The orders were more than ten times the Osaka exchange's average daily volume and one of the largest trading errors in Japan, prompting regulators to begin an investigation.

After the orders were placed, the Tokyo Stock Exchange's Nikkei-225 futures index lost 110 points or one percent, reports said.

The erroneous trades were executed by the group's proprietary trading unit, which trades on the bank's account and not for clients.

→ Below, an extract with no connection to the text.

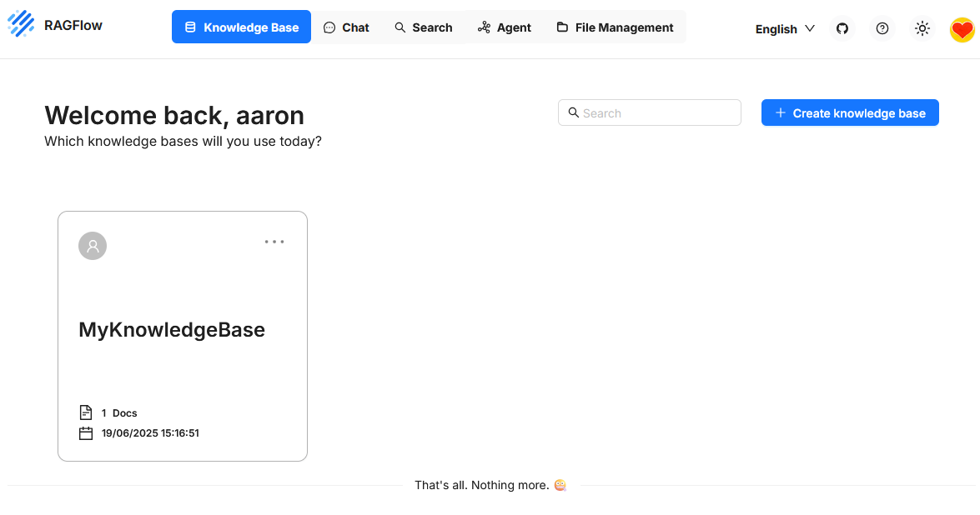Open the Chat tab
The image size is (980, 515).
pos(346,28)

Activity on proprietary trading has been suspended, the bank said on its website.

"There was a software glitch in our automated trading system, and the consequence of the error was that a number of trades were repeatedly sent to the exchange," Deutsche Bank spokesman Aston Bridgman said Wednesday.

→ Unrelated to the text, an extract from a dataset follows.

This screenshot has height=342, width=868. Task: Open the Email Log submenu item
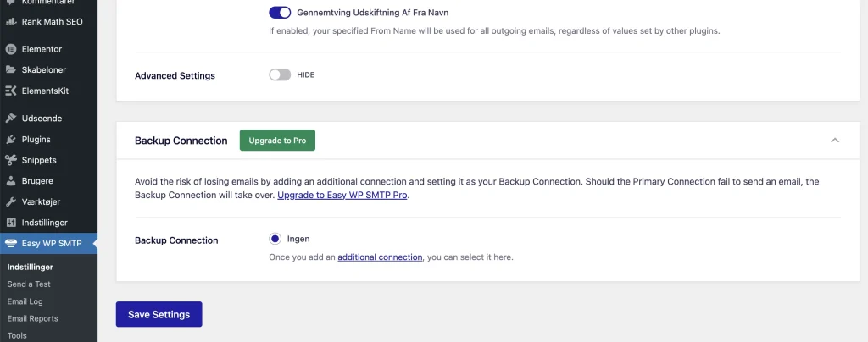(x=25, y=301)
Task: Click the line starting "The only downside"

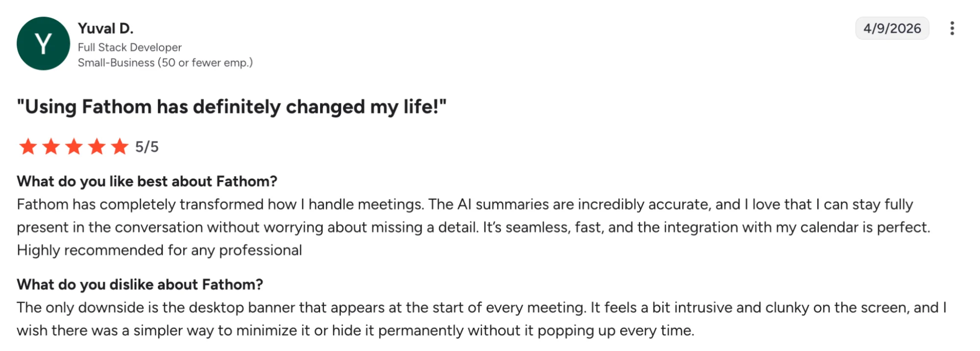Action: (x=481, y=308)
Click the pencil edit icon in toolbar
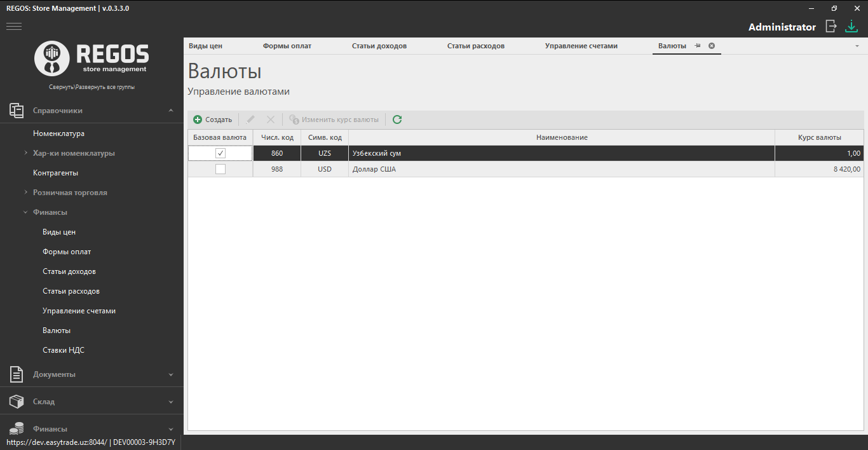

"The error was recognised and we immediately placed cancel orders on 99.7 percent of the trade. There is an issue somewhere in the software that needs to be identified," he added.

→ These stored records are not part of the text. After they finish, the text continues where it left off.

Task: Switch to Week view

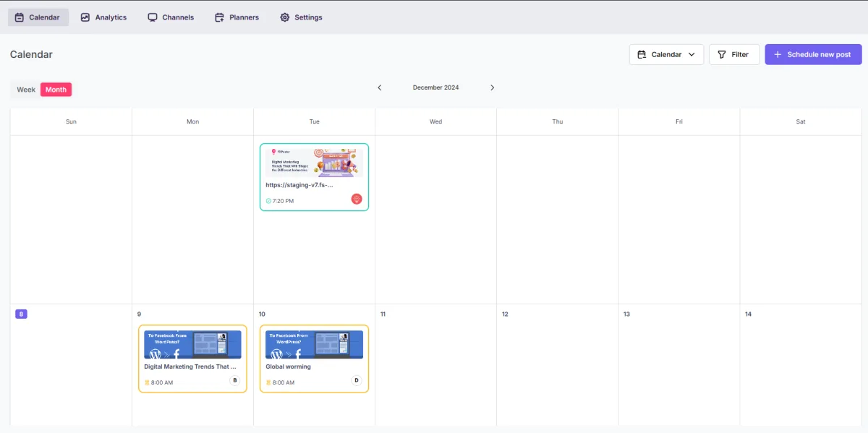Action: click(26, 90)
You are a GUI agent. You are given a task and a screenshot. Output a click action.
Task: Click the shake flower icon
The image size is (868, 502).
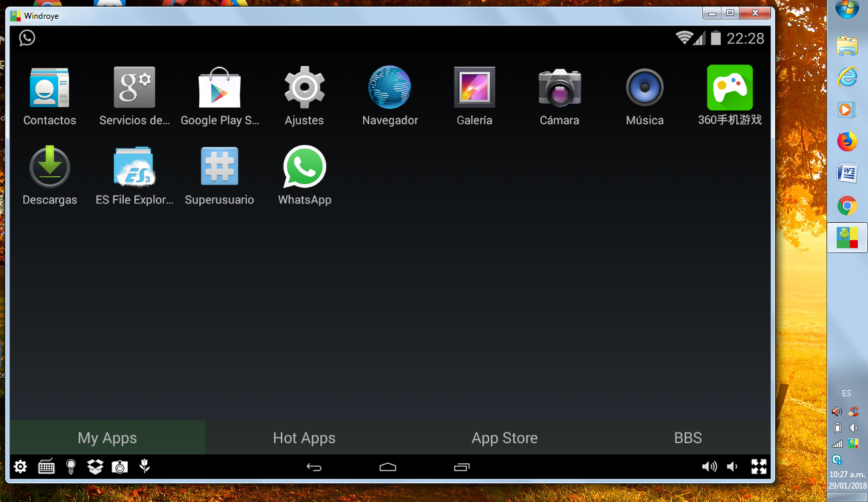coord(144,467)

The remaining orders that were executed amounted to 55 billion yen, he said. The bank's proprietary trading unit has its own trading platform and software, although the spokesman declined to provide details.

Tokyo stock markets went into turmoil in December 2005 after a Mizuho Financial Securities trader punched in an order to sell 610,000 shares in a telecom firm at one yen each instead of one share at ¥610,000.

The chaos prompted the resignation of the head of the Tokyo Stock Exchange to take responsibility. A court last year ordered the TSE to pay compensation of more than $120 million over its failure to stop the blunder.